(Item-finding records)
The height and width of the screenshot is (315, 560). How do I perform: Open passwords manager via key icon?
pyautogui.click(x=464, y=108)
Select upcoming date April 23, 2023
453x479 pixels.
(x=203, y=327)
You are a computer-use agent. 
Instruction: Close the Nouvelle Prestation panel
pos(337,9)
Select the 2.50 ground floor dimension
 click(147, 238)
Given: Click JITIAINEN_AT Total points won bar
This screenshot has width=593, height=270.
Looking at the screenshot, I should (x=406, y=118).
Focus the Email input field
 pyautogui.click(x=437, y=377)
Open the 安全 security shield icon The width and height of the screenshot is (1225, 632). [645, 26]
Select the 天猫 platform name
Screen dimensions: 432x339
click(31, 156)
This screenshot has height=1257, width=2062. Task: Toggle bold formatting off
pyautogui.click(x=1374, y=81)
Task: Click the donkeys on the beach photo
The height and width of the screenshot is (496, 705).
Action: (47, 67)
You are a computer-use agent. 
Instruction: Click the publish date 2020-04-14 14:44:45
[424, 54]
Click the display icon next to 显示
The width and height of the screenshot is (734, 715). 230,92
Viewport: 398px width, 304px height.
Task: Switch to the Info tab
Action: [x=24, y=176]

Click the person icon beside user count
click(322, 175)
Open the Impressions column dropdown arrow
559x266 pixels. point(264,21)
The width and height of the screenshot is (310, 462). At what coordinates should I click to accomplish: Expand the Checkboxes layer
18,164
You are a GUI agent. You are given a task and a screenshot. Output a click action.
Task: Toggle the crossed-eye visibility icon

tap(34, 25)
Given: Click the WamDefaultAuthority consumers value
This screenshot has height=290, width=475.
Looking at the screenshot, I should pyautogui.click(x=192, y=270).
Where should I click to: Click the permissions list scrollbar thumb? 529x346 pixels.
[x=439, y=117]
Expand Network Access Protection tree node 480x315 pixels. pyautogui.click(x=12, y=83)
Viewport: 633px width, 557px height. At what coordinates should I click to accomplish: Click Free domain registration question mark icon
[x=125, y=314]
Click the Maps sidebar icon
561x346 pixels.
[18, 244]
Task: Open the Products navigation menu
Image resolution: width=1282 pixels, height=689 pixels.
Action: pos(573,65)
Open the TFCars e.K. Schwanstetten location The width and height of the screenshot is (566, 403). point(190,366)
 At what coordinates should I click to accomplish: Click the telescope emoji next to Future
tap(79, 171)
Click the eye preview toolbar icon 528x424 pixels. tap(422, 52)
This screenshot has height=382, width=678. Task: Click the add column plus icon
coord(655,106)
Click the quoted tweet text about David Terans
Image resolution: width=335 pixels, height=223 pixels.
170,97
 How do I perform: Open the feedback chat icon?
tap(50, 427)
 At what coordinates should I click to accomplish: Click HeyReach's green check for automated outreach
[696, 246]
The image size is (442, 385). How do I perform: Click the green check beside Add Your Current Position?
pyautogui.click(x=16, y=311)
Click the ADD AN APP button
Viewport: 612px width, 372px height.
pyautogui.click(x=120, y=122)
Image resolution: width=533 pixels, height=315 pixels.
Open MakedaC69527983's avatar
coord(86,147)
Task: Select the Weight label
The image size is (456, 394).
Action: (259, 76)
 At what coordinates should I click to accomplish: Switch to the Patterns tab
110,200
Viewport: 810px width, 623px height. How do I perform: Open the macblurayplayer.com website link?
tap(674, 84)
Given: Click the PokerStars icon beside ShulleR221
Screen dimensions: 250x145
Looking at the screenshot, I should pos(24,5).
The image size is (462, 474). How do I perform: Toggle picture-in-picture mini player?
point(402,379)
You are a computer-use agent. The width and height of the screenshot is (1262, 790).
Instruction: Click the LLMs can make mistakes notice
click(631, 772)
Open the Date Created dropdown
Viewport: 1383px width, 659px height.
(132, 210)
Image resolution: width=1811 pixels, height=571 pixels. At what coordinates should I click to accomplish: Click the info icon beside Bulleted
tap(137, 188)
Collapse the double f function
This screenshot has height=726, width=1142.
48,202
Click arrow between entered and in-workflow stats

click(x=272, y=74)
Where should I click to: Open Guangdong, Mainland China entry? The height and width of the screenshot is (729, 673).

[The request] Copy out every one of the item-finding records above word for word, line by line.

[Correct answer]
The height and width of the screenshot is (315, 560). How do I perform: Open passwords manager via key icon?
pyautogui.click(x=464, y=108)
Select upcoming date April 23, 2023
453x479 pixels.
(x=203, y=327)
You are a computer-use agent. 
Instruction: Close the Nouvelle Prestation panel
pos(337,9)
Select the 2.50 ground floor dimension
 click(147, 238)
Given: Click JITIAINEN_AT Total points won bar
This screenshot has width=593, height=270.
Looking at the screenshot, I should (x=406, y=118).
Focus the Email input field
 pyautogui.click(x=437, y=377)
Open the 安全 security shield icon The width and height of the screenshot is (1225, 632). [645, 26]
Select the 天猫 platform name
Screen dimensions: 432x339
click(31, 156)
This screenshot has height=1257, width=2062. Task: Toggle bold formatting off
pyautogui.click(x=1374, y=81)
Task: Click the donkeys on the beach photo
The height and width of the screenshot is (496, 705).
Action: (47, 67)
You are a computer-use agent. 
Instruction: Click the publish date 2020-04-14 14:44:45
[424, 54]
Click the display icon next to 显示
The width and height of the screenshot is (734, 715). 230,92
Viewport: 398px width, 304px height.
Task: Switch to the Info tab
Action: [x=24, y=176]

Click the person icon beside user count
click(322, 175)
Open the Impressions column dropdown arrow
559x266 pixels. point(264,21)
The width and height of the screenshot is (310, 462). At what coordinates should I click to accomplish: Expand the Checkboxes layer
18,164
You are a GUI agent. You are given a task and a screenshot. Output a click action.
Task: Toggle the crossed-eye visibility icon

tap(34, 25)
Given: Click the WamDefaultAuthority consumers value
This screenshot has height=290, width=475.
Looking at the screenshot, I should pyautogui.click(x=192, y=270).
Where should I click to: Click the permissions list scrollbar thumb? 529x346 pixels.
[x=439, y=117]
Expand Network Access Protection tree node 480x315 pixels. pyautogui.click(x=12, y=83)
Viewport: 633px width, 557px height. At what coordinates should I click to accomplish: Click Free domain registration question mark icon
[x=125, y=314]
Click the Maps sidebar icon
561x346 pixels.
[18, 244]
Task: Open the Products navigation menu
Image resolution: width=1282 pixels, height=689 pixels.
Action: pos(573,65)
Open the TFCars e.K. Schwanstetten location The width and height of the screenshot is (566, 403). point(190,366)
 At what coordinates should I click to accomplish: Click the telescope emoji next to Future
tap(79, 171)
Click the eye preview toolbar icon 528x424 pixels. tap(422, 52)
This screenshot has height=382, width=678. Task: Click the add column plus icon
coord(655,106)
Click the quoted tweet text about David Terans
Image resolution: width=335 pixels, height=223 pixels.
170,97
 How do I perform: Open the feedback chat icon?
tap(50, 427)
 At what coordinates should I click to accomplish: Click HeyReach's green check for automated outreach
[696, 246]
The image size is (442, 385). How do I perform: Click the green check beside Add Your Current Position?
pyautogui.click(x=16, y=311)
Click the ADD AN APP button
Viewport: 612px width, 372px height.
pyautogui.click(x=120, y=122)
Image resolution: width=533 pixels, height=315 pixels.
Open MakedaC69527983's avatar
coord(86,147)
Task: Select the Weight label
The image size is (456, 394).
Action: (259, 76)
 At what coordinates should I click to accomplish: Switch to the Patterns tab
110,200
Viewport: 810px width, 623px height. How do I perform: Open the macblurayplayer.com website link?
tap(674, 84)
Given: Click the PokerStars icon beside ShulleR221
Screen dimensions: 250x145
Looking at the screenshot, I should pos(24,5).
The image size is (462, 474). How do I perform: Toggle picture-in-picture mini player?
point(402,379)
You are a computer-use agent. The width and height of the screenshot is (1262, 790).
Instruction: Click the LLMs can make mistakes notice
click(631, 772)
Open the Date Created dropdown
Viewport: 1383px width, 659px height.
(132, 210)
Image resolution: width=1811 pixels, height=571 pixels. At what coordinates should I click to accomplish: Click the info icon beside Bulleted
tap(137, 188)
Collapse the double f function
This screenshot has height=726, width=1142.
48,202
Click arrow between entered and in-workflow stats

click(x=272, y=74)
Where should I click to: Open Guangdong, Mainland China entry? The height and width of the screenshot is (729, 673).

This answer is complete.